Der Bürgschaftsrahmen des SoFFin von 52 Milliarden Euro wurde am 14. April 2009 um vier Monate bis zum 19. August 2009 verlängert.[123]

Übernahme durch Kapitalerhöhung

Der Bund konnte durch das Übernahmeangebot keine Kontrollmehrheit erreichen,[124][125] weil insbesondere US-Investor J. Christopher Flowers keine Bereitschaft zeigte, sein 21,7-Prozent-Paket abzugeben.[126] Immerhin konnte der Bund durch das Übernahmeangebot und auch weitere Aktienkäufe an der Börse aber 47,3 Prozent[127] der Aktien erwerben, was fast der einfachen Mehrheit (50 % + eine Aktie) entspricht.

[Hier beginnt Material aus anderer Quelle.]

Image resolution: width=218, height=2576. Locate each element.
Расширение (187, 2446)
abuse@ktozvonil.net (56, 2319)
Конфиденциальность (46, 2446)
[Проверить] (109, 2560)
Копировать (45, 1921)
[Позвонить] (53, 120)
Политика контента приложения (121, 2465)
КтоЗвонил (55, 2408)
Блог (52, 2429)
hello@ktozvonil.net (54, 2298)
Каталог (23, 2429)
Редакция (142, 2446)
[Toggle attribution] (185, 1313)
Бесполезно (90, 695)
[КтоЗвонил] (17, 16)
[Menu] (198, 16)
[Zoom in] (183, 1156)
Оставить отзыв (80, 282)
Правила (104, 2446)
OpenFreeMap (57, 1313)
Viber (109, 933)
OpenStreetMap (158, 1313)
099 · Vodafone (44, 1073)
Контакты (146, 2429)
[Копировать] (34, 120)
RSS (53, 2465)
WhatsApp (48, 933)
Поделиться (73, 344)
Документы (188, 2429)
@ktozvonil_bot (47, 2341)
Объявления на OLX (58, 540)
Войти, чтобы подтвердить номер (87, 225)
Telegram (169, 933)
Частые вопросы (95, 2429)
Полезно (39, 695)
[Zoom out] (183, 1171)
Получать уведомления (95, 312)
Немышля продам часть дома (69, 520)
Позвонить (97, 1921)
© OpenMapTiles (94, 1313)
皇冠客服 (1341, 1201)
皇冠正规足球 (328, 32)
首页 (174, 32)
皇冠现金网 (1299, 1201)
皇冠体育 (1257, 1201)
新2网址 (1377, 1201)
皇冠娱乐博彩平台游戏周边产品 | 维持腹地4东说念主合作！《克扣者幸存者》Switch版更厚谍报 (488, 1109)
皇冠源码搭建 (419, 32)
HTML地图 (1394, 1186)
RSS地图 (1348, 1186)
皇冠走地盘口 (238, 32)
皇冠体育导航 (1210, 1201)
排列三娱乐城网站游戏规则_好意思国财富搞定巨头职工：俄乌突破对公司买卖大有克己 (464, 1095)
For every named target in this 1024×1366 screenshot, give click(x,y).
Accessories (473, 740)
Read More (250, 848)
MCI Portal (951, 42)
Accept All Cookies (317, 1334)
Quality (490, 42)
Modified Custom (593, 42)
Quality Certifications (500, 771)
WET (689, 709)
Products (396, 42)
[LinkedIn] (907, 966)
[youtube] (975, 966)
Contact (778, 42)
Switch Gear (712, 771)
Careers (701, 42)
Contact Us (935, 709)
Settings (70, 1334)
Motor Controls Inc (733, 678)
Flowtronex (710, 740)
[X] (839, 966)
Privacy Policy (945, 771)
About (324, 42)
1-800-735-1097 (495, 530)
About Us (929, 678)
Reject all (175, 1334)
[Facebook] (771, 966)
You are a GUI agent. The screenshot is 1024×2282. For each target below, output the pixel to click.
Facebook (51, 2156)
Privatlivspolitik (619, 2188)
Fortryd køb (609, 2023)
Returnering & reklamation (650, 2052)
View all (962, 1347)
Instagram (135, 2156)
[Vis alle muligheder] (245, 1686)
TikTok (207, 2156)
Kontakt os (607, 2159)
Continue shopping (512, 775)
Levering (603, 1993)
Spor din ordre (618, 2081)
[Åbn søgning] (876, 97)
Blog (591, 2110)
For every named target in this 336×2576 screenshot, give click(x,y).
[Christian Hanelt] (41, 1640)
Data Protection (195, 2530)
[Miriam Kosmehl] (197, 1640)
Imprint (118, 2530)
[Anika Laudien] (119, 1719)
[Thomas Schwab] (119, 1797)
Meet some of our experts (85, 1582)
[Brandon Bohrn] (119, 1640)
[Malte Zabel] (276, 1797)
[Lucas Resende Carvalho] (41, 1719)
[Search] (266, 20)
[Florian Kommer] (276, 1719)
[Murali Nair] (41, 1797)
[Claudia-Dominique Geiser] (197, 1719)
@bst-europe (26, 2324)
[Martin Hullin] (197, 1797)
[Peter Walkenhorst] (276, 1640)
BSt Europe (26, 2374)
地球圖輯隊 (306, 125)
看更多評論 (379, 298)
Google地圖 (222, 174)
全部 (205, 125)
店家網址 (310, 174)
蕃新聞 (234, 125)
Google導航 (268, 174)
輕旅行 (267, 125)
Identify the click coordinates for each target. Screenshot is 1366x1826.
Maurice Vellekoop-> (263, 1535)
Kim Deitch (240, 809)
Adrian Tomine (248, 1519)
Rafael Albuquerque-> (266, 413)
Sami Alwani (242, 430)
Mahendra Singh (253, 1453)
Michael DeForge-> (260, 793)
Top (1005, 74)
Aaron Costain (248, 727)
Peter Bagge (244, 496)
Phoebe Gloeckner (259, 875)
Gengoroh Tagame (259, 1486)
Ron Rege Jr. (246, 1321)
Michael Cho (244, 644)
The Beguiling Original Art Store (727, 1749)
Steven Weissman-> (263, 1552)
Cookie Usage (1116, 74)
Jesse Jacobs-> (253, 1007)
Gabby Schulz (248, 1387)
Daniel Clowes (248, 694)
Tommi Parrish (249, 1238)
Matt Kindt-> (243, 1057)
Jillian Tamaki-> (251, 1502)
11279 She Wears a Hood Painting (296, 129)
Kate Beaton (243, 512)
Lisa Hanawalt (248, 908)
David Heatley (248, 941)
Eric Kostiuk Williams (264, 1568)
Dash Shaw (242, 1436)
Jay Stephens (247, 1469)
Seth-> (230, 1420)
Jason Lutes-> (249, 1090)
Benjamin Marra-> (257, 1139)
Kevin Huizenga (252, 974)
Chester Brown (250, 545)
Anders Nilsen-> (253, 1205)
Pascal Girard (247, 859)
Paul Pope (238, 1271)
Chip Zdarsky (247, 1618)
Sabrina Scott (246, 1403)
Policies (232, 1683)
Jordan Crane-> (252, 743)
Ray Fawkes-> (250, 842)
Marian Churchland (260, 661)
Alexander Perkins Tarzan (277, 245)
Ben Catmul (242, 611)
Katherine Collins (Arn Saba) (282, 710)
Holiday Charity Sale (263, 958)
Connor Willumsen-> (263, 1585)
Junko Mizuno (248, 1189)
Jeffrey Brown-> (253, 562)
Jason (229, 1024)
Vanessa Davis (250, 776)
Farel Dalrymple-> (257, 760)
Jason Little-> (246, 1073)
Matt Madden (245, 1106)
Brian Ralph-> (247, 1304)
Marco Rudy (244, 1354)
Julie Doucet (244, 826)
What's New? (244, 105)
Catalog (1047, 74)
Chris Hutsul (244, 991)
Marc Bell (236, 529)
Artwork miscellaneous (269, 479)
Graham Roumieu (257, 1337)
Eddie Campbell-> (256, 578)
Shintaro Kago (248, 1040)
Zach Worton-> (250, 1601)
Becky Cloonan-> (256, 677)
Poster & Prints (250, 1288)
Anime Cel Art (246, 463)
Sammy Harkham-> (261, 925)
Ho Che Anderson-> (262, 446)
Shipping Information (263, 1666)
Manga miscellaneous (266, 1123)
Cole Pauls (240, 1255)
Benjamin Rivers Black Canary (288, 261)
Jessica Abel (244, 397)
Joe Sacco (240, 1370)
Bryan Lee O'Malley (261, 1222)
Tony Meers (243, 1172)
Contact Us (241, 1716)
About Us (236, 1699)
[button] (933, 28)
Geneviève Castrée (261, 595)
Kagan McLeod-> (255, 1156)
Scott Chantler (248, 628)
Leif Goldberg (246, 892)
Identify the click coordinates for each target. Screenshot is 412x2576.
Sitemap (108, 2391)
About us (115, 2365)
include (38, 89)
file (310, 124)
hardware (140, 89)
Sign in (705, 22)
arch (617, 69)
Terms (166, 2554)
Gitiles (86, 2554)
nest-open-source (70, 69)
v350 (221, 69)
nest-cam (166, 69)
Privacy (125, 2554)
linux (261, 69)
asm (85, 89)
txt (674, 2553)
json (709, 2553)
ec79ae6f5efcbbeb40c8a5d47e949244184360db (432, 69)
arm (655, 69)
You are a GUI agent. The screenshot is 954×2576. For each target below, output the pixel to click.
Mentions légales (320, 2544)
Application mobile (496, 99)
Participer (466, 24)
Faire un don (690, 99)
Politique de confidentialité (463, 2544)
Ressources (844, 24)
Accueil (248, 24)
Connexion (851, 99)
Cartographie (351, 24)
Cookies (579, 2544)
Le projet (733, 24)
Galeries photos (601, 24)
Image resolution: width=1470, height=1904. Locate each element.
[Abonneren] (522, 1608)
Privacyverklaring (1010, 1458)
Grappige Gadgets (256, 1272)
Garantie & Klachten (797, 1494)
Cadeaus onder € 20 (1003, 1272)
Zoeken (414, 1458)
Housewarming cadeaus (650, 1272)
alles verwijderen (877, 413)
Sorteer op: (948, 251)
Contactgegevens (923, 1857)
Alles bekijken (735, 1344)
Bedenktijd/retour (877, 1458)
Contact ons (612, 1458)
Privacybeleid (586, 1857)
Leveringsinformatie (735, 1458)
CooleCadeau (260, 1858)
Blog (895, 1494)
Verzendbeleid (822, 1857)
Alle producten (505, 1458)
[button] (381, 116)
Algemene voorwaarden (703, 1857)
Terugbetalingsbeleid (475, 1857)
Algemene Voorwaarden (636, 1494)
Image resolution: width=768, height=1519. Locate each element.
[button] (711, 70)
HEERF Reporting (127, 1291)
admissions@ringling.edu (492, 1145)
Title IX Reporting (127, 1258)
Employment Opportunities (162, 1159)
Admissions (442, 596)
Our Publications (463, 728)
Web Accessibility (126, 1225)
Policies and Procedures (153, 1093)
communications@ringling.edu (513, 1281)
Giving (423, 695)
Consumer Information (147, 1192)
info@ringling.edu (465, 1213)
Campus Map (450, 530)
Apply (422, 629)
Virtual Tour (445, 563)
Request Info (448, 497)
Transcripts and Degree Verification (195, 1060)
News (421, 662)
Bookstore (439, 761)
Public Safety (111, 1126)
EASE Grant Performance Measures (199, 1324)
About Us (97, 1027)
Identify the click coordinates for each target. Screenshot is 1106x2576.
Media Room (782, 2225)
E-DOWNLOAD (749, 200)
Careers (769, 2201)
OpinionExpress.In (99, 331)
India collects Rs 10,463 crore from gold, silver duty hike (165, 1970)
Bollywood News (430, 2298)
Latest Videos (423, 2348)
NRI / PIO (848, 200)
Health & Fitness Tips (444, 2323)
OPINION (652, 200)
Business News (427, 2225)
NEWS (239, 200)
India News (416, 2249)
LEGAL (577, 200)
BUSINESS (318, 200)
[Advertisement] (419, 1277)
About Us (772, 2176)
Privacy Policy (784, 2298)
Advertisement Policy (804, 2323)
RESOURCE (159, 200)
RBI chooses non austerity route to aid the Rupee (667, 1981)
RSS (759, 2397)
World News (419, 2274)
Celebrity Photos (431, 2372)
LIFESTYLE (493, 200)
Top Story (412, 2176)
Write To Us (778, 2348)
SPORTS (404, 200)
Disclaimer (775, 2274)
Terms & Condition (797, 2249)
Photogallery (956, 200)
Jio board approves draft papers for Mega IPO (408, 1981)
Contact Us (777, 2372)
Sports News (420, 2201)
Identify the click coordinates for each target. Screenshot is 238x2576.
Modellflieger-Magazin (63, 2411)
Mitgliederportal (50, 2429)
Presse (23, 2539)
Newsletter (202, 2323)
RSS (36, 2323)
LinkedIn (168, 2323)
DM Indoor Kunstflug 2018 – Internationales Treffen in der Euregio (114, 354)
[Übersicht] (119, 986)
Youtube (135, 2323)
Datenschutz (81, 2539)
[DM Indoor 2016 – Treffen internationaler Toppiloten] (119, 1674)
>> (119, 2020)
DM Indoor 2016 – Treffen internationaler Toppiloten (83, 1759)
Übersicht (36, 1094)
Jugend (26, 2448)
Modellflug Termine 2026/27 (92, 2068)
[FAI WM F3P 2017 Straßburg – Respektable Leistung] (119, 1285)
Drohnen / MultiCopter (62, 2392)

Der Bund ging daraufhin das Risiko (da er noch keine 50 % + x erworben hatte) ein, zum 2. Juni 2009 eine außerordentliche Hauptversammlung einzuberufen, auf der über eine gigantische Kapitalerhöhung abgestimmt werden sollte. Diese soll anders als eine gewöhnliche Kapitalerhöhung nur vom Bund gezeichnet werden können. Normalerweise sind für eine solche Maßnahme drei Viertel aller anwesenden Stimmen erforderlich; eine Sonderregelung (§ 7 III 2. FMStBG) im Gesetz zur Stabilisierung der Banken sieht für Banken, die Staatshilfe benötigen, bei einer solchen Abstimmung aber nur die einfache (=absolute) Mehrheit vor, wenn die Hälfte des Grundkapitals vertreten ist.[128]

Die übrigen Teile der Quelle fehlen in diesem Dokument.